The mission on the previous pages comes from the last of five dynamic — yes, you read that right-dynamic campaigns within the game. The campaigns take you from a guerilla war to the defense of the Terellian Alliance, then into the heart of enemy space. You’ll confront multiple types of enemy ships from fighters to carriers, and you can choose your own poison from piloting fighters off a space-borne aircraft carrier to commanding a squadron of heavy cruisers in action against an enemy fleet.

Flight modeling is best when one considers the heaviest ships-cruisers and destroyers. They move like large, inertia-laden vessels should. If you’ve played games like Independence War, you’ll be right at home with Starshatter. It models spaceborne fighters equally well, with a six-degrees of freedom, Newtonian-physics flight model that allows you to perform great Babylon-5 style maneuvers. Ever wanted to do the Commander Sheridan thing and flip your Star Fury end-to-end, blasting the enemy while traveling in a totally different direction? You can do it here; I did it in the first campaign with a Falcon, one of three flyable Terellian fighters. And enemy AI is pretty darn good — especially for the larger ships. DiCamillo has also taken pains with the larger ships to model things like damage control and systems — you can target specific systems in enemy ships, and they all have repair times. There is a screen you bring up to queue repairs that reminds me of seaborne ship sims like the Great Naval Battles series. For me, Starshatter’s greatest fun is in navigating a battlecruiser in combat and directing its consorts against an enemy fleet. I believe that is where its greatest strengths as a game lie.

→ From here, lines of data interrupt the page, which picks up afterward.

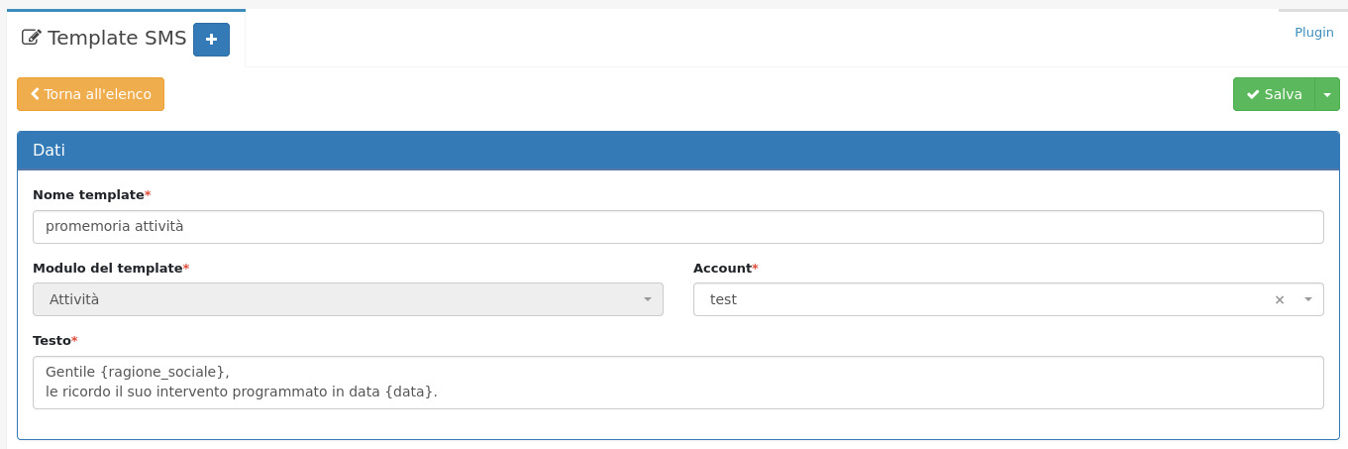Viewport: 1348px width, 449px height.
Task: Clear the Account selection with the x icon
Action: (1280, 299)
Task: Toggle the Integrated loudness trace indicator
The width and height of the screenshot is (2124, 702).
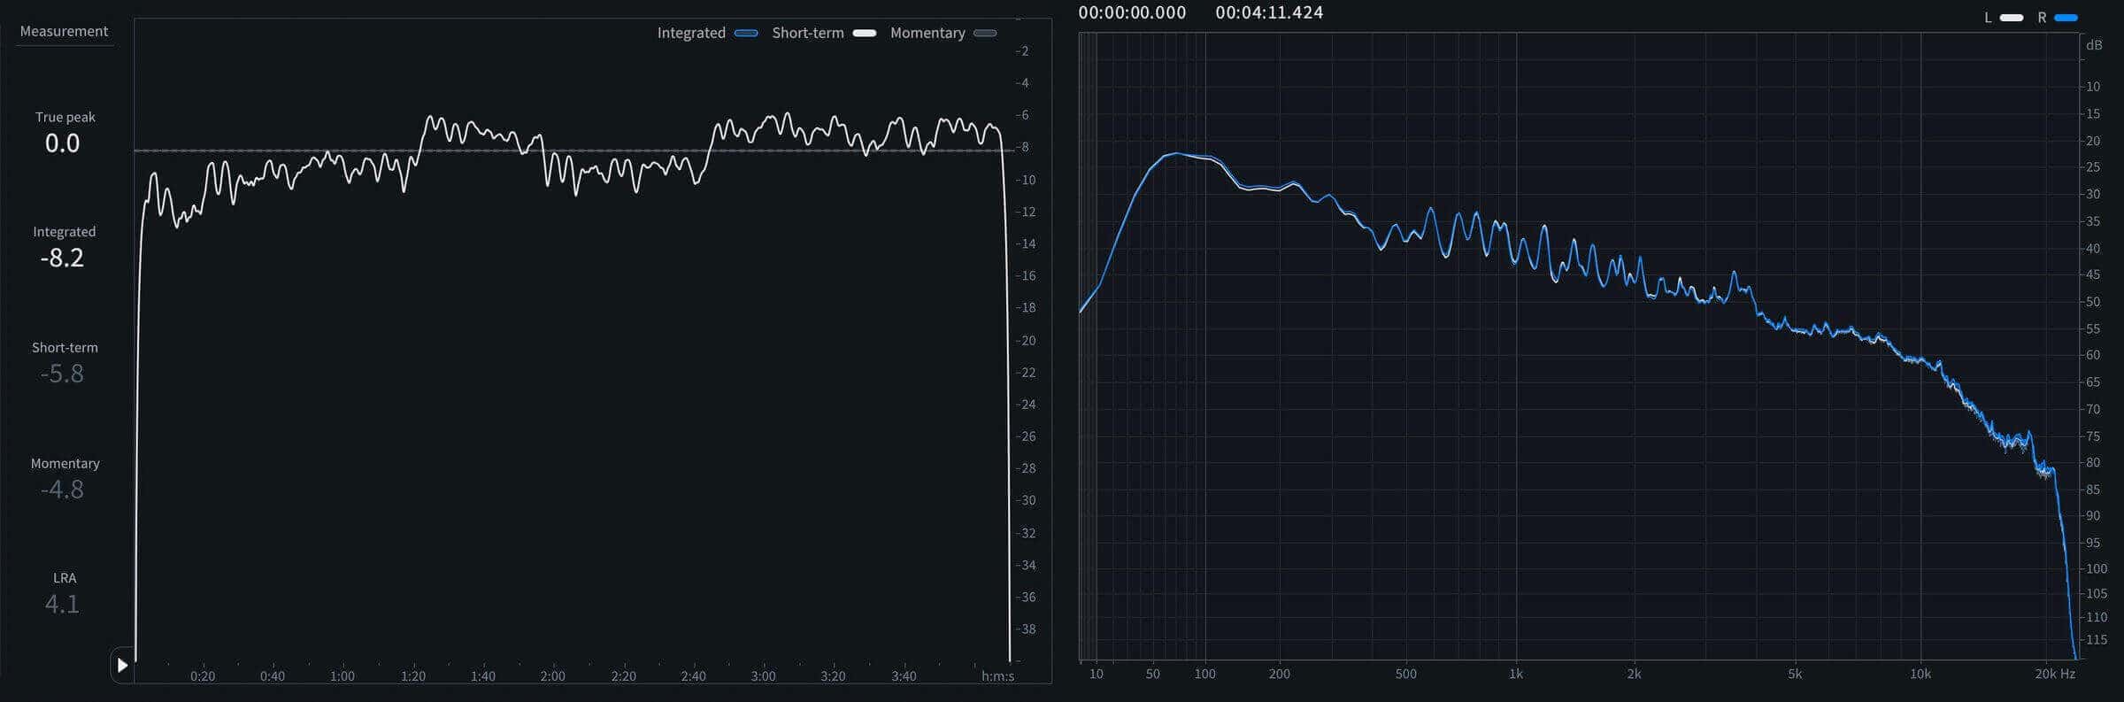Action: pyautogui.click(x=746, y=33)
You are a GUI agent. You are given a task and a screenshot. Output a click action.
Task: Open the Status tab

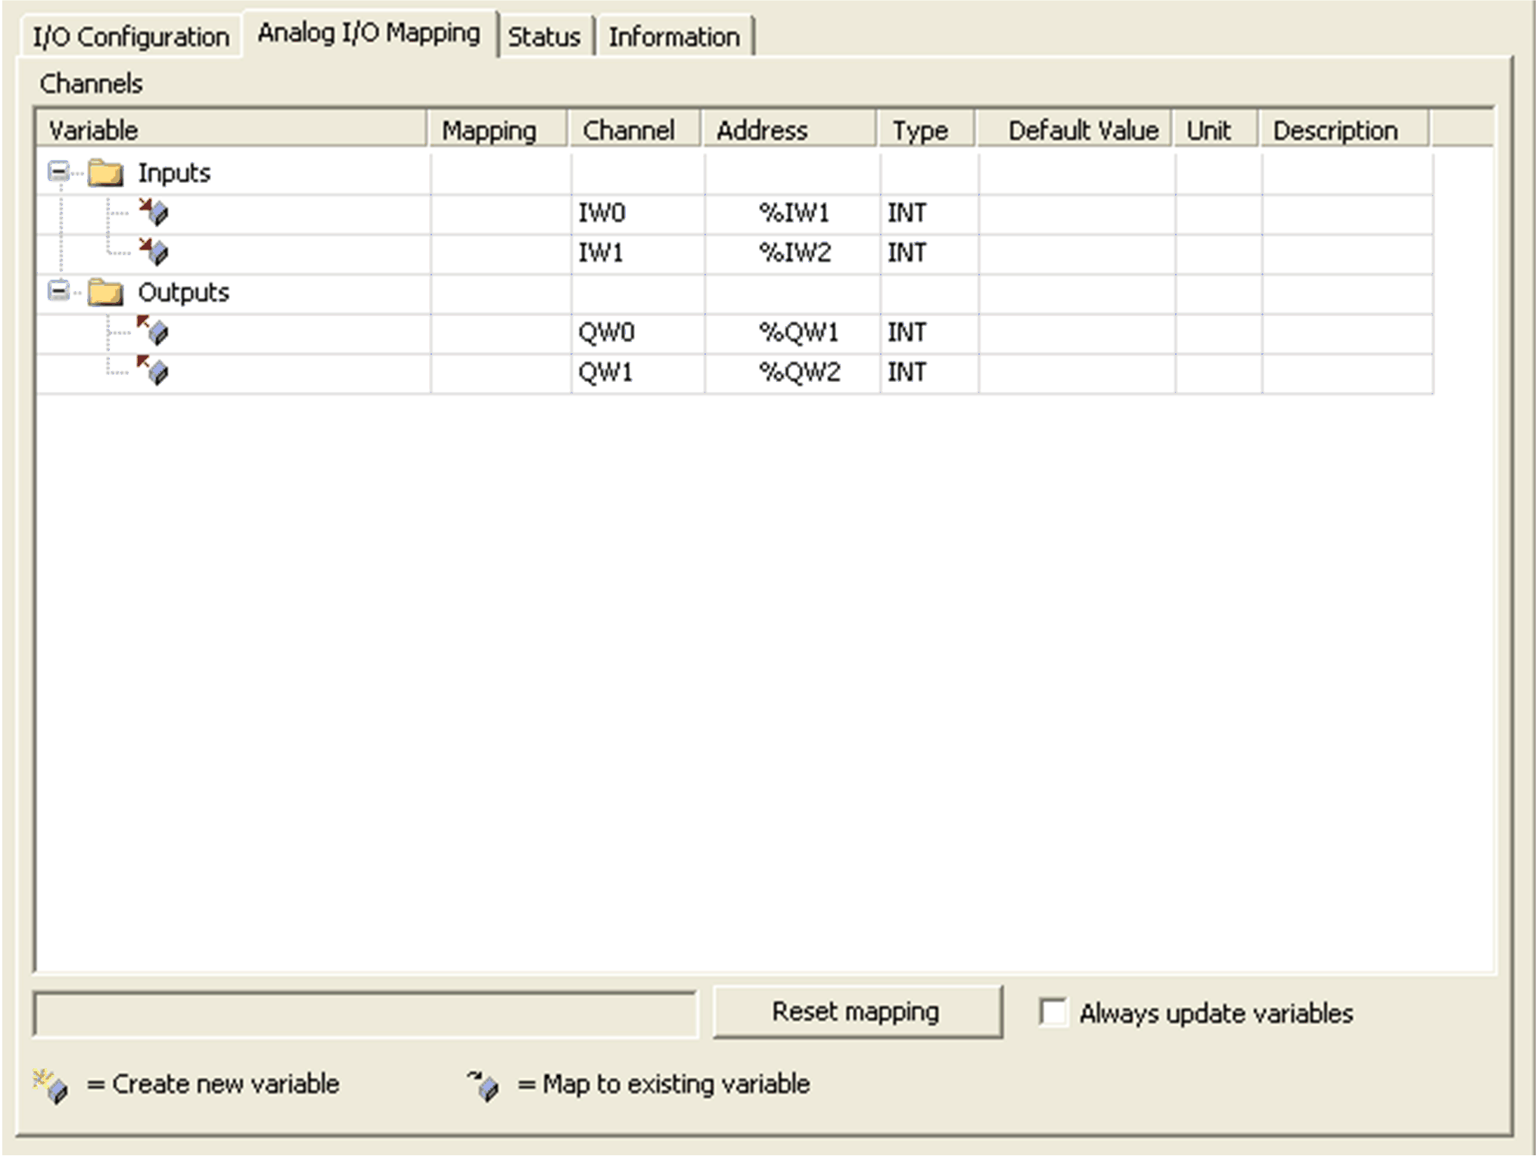click(x=543, y=36)
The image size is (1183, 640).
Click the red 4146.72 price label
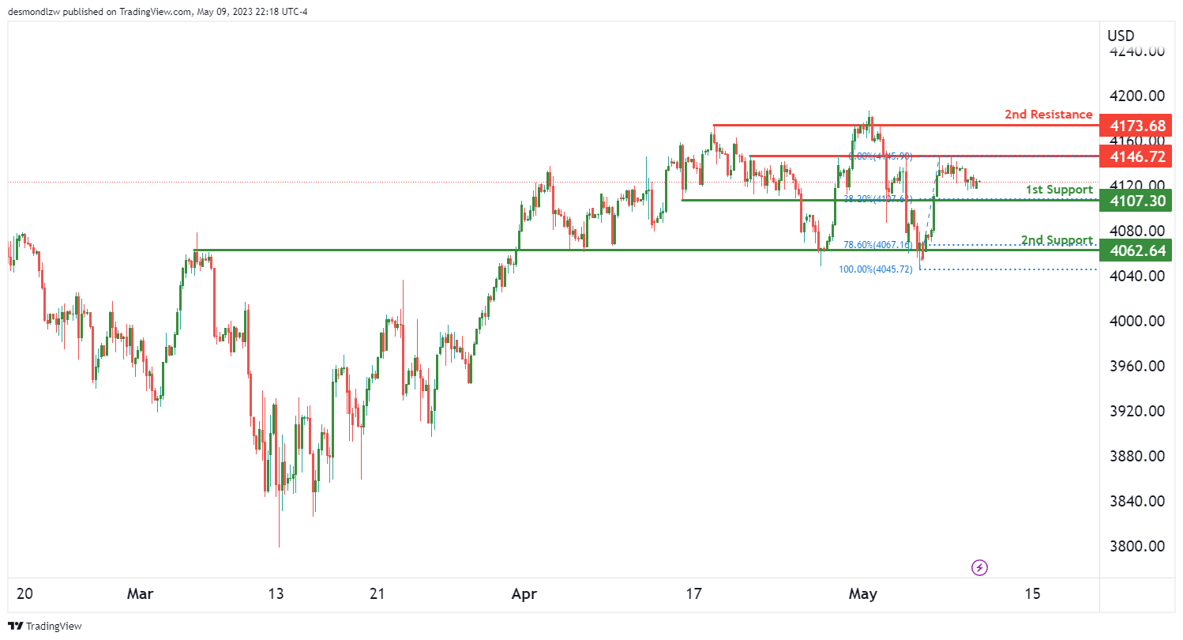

If you want to build-your-own game, go with God, my friend, because Starshatter comes with a full SDK for modders. You can build your own ships, missions, full out total conversions, even. The only thing lacking is a way to edit the order of battle in the dynamic campaign; you can’t take your creations into battle in the campaign, but you can build killer missions to fly them in the game’s very detailed single-mission editor.

The game’s weaknesses are largely in its atmospheric flight modeling-that’s pretty wonky, feeling like you’re flying a large brick at all times. Also, there’s a total lack of detail on the ground, and an apparent lack of gravity from planetary objects in space. You’re doing most of your work in planetary orbit, with moons around, and you don’t really see celestial bodies having much of an effect on flight. You won’t be doing slingshot maneuvers around planets or moons here. Also, the transition from space to atmosphere for fighters is via cutout, and so you can’t do things like bounce off a planet’s atmosphere. I’d like to see these things modeled in a space sim; when one is damaged, falling into a gravity well should be a real concern! There also is no way to bombard planetary starbases from orbit; one would think an advanced star fleet could do that. And you’re flying in HUD view, what most simmers deride as “flying a camera.” It works well for the big ships, but lacks reference points for fighters. I’d like to see some form of 3d art there, and be able to see the structure of the fighter around me, for reference in combat. There is no real virtual cockpit, though DiCamillo has taken gamers’ requests into account and given a “slewable” camera view in-cockpit that works pretty well. Also, large ships didn’t repair damaged hulls between missions until version 4.0.2 — forcing you to take very heavily damaged starships that logic dictated should be withdrawn for repairs-into combat to be destroyed. DiCamillo has instituted limited hull repairs now between missions and it’s been a boon for me.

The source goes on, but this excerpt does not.